Reading some of the posts that I did, I knew God had a hand in it. First I went to "Thoughts" where I found out about baby McKallister. I thought of the family from our church that just lost their 31/2 mos. old baby girl. to SIDS. I thought about my little sister who's baby girl was stillborn after nine months, and my parents who lost my oldest sister after 1 day. Then I thought of my sister-in-law asking for advice on how to help her friend who just lost her 14 year old son. This site on baby McKallister was the answer. It was made so clear to me. What a blessing. Talk about God's perfect timing. For everything in life be it happy, frustrating, devestating, it's all for a reason.
Then I proceeded on and read a prayer that I knew I was suppose to read. It confirmed all that I've been reading. This prayer was at "Off the Beaten Trek." You can find her blog on my side bar. It just lifted me even higher.

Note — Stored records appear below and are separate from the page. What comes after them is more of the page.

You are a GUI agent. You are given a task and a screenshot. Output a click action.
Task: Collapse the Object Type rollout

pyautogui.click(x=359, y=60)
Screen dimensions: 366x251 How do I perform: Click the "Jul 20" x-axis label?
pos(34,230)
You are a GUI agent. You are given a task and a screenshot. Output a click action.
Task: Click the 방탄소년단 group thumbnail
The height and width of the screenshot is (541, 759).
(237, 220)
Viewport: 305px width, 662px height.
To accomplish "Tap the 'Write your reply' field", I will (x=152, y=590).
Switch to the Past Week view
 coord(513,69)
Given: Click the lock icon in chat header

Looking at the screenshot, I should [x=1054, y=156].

Thank you Lord!!!
I proceeded on and read a testimonial at "My Three Little Monkey's,"--again you can find it on my side bar--where she had written of troubled times and God rescued them!!! Praise God!!! This was the point where I knew I must post about all this. He was confirming to me that all was good. That He was in control and would take care of everything. That He had rescued me and I was changed!
But before all the post readings, hubby had asked me to listen to two songs on his i-pod. One was "Sometimes I Cry" and the other "Walking on Water," both by Jason Crabb. Wow!!! I literally mean Wow! They both really hit home with me. This was the first time I'd heard the first song. The words were amazing. The second one I'd heard before but never really listened to the words. Well last night I did. Oh my gosh. I had this overwhelming feeling come over me and was told, "you need to share these two songs on your blog, face book, and with your daughter, son-in-law and family. For this is what will help turn them around and change their lives (our daughter and family)."

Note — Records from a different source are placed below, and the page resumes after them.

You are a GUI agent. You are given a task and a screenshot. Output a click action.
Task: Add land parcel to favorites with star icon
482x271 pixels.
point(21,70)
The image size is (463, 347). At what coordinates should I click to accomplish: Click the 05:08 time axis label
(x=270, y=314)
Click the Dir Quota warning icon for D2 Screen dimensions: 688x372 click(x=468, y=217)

Talk about rejoicing. I laid there next to hubby telling him what was revealed to me and sobbed happy tears! Finally! Finally the answers were coming. I knew they would, but when you are doing battle with the enemy, you go into such heavy negative thinking. Now I can see clearly now, I can hear His great voice again. I'm full and being led by Him once again. Oh what a feeling, oh what a joy!

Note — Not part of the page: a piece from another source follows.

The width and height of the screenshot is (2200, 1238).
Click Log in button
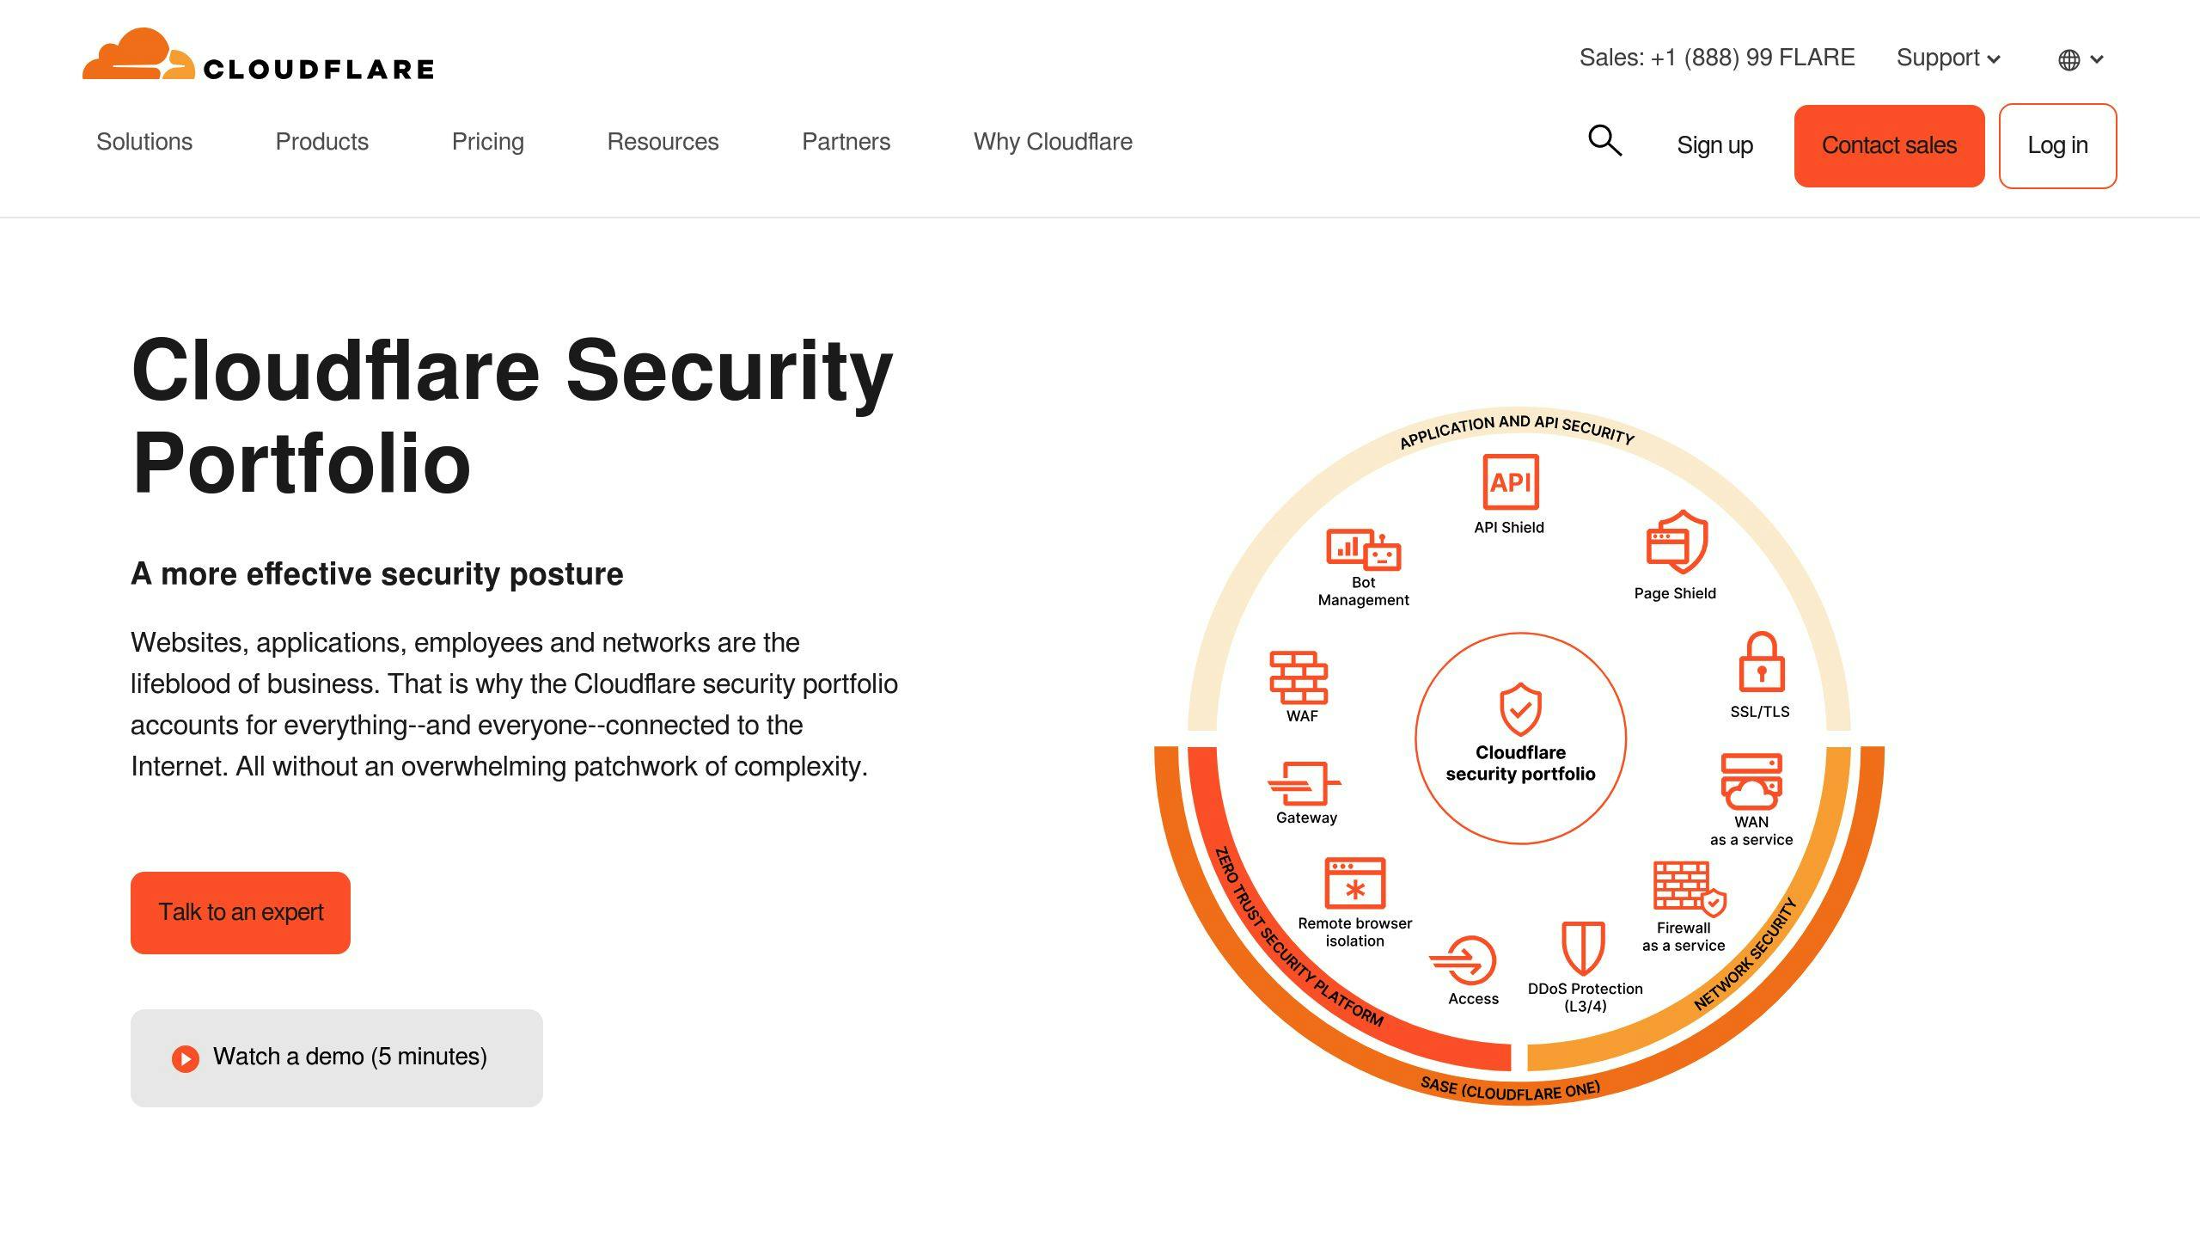(x=2056, y=145)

So that's my story. It's been an emotional ride, but well worth it. He has been flooding me with scripture, with others stories, with emotions that run deep, with just so much glad tidings. I can't begin to explain it, but those of you who have experienced this, knows how great it is. I've been changed, saved by God's amazing grace. Thank You Father. Prayers are being answered left and right. For we know when in battle with the enemy, with sin dangling over us, our prayers are not answered. He waits for us to get in alignment with him. Praise God, this is happening. Hubby's business is coming back. Some problems with it have been fixed, just as we had prayed for. Hubby and I are no longer at odds with each other, but the biggest of all, besides praying about my sister Lynn, (still don't know yet), our daughters family should be making a turn for the better. This is the message I received and I believe! I have faith in God. Thank You Lord for Your beautiful graciousness and saving those babies and family!!!